• **Data to examine**
+===+
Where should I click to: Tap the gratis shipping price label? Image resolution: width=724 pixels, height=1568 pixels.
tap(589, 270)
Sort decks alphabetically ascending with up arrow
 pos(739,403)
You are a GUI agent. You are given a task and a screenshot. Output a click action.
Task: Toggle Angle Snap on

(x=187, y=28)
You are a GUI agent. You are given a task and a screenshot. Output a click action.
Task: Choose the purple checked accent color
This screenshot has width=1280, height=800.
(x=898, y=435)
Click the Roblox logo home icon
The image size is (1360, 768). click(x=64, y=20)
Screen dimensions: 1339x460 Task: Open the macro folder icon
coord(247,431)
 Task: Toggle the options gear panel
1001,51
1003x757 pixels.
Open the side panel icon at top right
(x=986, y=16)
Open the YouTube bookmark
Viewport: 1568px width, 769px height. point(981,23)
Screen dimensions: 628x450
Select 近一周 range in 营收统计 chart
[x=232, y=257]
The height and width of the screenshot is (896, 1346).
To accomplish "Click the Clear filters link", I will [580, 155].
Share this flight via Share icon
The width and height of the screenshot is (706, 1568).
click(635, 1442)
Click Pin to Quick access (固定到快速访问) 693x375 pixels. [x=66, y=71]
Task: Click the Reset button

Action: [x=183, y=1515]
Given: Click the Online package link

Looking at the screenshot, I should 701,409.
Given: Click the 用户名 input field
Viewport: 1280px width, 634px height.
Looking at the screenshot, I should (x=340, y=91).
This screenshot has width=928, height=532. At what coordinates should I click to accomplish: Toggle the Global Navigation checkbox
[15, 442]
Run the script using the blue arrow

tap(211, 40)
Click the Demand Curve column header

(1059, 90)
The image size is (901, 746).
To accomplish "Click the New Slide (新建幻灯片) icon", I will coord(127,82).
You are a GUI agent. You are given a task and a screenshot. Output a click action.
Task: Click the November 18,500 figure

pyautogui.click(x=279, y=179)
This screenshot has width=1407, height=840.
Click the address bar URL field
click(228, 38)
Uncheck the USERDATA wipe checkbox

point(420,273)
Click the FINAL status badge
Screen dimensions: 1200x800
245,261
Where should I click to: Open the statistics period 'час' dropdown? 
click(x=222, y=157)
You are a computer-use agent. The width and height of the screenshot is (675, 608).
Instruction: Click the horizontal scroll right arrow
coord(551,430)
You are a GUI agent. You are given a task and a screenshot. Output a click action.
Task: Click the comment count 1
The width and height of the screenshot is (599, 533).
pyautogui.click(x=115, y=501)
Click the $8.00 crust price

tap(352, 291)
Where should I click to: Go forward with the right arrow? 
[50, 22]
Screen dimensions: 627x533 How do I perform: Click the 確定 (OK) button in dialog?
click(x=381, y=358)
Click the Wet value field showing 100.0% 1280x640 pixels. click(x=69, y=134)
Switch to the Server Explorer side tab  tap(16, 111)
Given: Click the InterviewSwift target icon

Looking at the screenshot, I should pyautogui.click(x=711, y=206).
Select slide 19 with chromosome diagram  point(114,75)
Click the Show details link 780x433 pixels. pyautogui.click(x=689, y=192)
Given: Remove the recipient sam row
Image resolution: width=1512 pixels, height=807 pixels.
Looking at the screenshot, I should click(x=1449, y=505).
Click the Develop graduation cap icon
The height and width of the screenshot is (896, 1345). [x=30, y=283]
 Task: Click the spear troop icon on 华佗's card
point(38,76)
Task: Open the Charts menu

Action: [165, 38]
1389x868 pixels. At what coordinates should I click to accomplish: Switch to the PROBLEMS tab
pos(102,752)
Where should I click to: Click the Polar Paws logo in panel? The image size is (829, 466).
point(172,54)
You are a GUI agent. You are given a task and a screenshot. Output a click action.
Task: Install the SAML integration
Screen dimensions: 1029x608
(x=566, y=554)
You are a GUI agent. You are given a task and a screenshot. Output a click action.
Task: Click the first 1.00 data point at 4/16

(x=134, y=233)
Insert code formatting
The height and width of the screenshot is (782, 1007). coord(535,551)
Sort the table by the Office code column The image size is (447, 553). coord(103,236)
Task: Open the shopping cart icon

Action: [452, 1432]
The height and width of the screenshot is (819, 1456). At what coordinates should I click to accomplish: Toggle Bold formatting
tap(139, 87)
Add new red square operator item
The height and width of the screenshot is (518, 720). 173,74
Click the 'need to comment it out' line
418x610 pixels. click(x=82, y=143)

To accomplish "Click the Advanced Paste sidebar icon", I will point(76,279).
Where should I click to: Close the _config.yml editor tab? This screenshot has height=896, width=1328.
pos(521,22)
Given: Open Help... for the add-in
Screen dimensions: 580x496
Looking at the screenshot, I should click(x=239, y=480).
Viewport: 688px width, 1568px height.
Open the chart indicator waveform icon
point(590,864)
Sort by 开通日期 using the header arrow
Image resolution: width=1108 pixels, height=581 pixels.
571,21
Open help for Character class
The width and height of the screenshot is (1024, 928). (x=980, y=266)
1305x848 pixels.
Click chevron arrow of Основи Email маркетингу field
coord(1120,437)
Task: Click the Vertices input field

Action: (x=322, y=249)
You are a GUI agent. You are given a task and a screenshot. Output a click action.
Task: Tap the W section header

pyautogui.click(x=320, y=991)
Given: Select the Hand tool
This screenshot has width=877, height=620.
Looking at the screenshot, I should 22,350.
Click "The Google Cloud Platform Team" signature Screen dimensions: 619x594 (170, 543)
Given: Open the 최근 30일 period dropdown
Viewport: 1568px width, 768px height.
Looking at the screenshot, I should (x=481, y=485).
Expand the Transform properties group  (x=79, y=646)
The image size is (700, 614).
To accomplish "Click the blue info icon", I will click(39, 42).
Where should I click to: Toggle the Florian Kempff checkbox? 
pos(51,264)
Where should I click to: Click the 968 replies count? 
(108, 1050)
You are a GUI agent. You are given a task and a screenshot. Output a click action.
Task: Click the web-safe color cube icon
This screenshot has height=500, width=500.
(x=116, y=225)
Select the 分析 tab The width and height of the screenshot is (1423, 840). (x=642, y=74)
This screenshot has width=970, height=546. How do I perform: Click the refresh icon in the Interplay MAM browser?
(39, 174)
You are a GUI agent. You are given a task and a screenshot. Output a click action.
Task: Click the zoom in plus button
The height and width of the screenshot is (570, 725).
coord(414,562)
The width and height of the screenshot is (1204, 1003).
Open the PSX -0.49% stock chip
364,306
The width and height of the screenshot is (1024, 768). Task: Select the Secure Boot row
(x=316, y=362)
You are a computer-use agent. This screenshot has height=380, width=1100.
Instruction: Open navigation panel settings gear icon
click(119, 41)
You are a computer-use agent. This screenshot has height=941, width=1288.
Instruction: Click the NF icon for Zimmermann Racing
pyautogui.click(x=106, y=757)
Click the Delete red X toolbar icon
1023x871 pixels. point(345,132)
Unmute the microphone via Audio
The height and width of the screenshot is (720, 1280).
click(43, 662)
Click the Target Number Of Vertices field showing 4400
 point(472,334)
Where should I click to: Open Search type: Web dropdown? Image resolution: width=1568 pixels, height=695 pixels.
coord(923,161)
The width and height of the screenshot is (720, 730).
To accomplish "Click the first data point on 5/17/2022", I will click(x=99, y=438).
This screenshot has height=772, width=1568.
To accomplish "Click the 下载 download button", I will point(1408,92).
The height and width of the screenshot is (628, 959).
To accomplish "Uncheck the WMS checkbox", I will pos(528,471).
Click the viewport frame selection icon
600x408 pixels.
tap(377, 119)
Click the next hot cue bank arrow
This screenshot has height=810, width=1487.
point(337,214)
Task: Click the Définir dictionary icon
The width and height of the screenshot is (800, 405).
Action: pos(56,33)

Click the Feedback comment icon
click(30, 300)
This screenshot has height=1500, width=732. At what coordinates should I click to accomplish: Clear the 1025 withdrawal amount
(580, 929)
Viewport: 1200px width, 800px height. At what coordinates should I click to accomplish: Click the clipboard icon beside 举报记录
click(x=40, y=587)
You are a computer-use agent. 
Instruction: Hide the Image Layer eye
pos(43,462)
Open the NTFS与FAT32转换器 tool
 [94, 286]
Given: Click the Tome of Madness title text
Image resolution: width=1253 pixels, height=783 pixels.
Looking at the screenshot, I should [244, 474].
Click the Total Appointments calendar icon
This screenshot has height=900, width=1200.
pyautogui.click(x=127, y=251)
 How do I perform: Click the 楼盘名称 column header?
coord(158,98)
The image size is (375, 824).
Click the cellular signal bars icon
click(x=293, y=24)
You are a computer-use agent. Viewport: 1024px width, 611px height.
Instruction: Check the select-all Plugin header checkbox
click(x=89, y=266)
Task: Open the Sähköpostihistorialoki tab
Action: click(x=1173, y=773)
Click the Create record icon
+===+
• **What you will do**
From the first line above through the line that contains "You are a computer-use agent. The", quote each line exactly. Output nothing more.

• **Written reply**
Where should I click to: Tap the gratis shipping price label? Image resolution: width=724 pixels, height=1568 pixels.
tap(589, 270)
Sort decks alphabetically ascending with up arrow
 pos(739,403)
You are a GUI agent. You are given a task and a screenshot. Output a click action.
Task: Toggle Angle Snap on

(x=187, y=28)
You are a GUI agent. You are given a task and a screenshot. Output a click action.
Task: Choose the purple checked accent color
This screenshot has width=1280, height=800.
(x=898, y=435)
Click the Roblox logo home icon
The image size is (1360, 768). click(x=64, y=20)
Screen dimensions: 1339x460 Task: Open the macro folder icon
coord(247,431)
 Task: Toggle the options gear panel
1001,51
1003x757 pixels.
Open the side panel icon at top right
(x=986, y=16)
Open the YouTube bookmark
Viewport: 1568px width, 769px height. point(981,23)
Screen dimensions: 628x450
Select 近一周 range in 营收统计 chart
[x=232, y=257]
The height and width of the screenshot is (896, 1346).
To accomplish "Click the Clear filters link", I will [580, 155].
Share this flight via Share icon
The width and height of the screenshot is (706, 1568).
click(635, 1442)
Click Pin to Quick access (固定到快速访问) 693x375 pixels. [x=66, y=71]
Task: Click the Reset button

Action: [x=183, y=1515]
Given: Click the Online package link

Looking at the screenshot, I should 701,409.
Given: Click the 用户名 input field
Viewport: 1280px width, 634px height.
Looking at the screenshot, I should (x=340, y=91).
This screenshot has width=928, height=532. At what coordinates should I click to accomplish: Toggle the Global Navigation checkbox
[15, 442]
Run the script using the blue arrow

tap(211, 40)
Click the Demand Curve column header

(1059, 90)
The image size is (901, 746).
To accomplish "Click the New Slide (新建幻灯片) icon", I will coord(127,82).
You are a GUI agent. You are given a task and a screenshot. Output a click action.
Task: Click the November 18,500 figure

pyautogui.click(x=279, y=179)
This screenshot has width=1407, height=840.
Click the address bar URL field
click(228, 38)
Uncheck the USERDATA wipe checkbox

point(420,273)
Click the FINAL status badge
Screen dimensions: 1200x800
245,261
Where should I click to: Open the statistics period 'час' dropdown? 
click(x=222, y=157)
You are a computer-use agent. The width and height of the screenshot is (675, 608).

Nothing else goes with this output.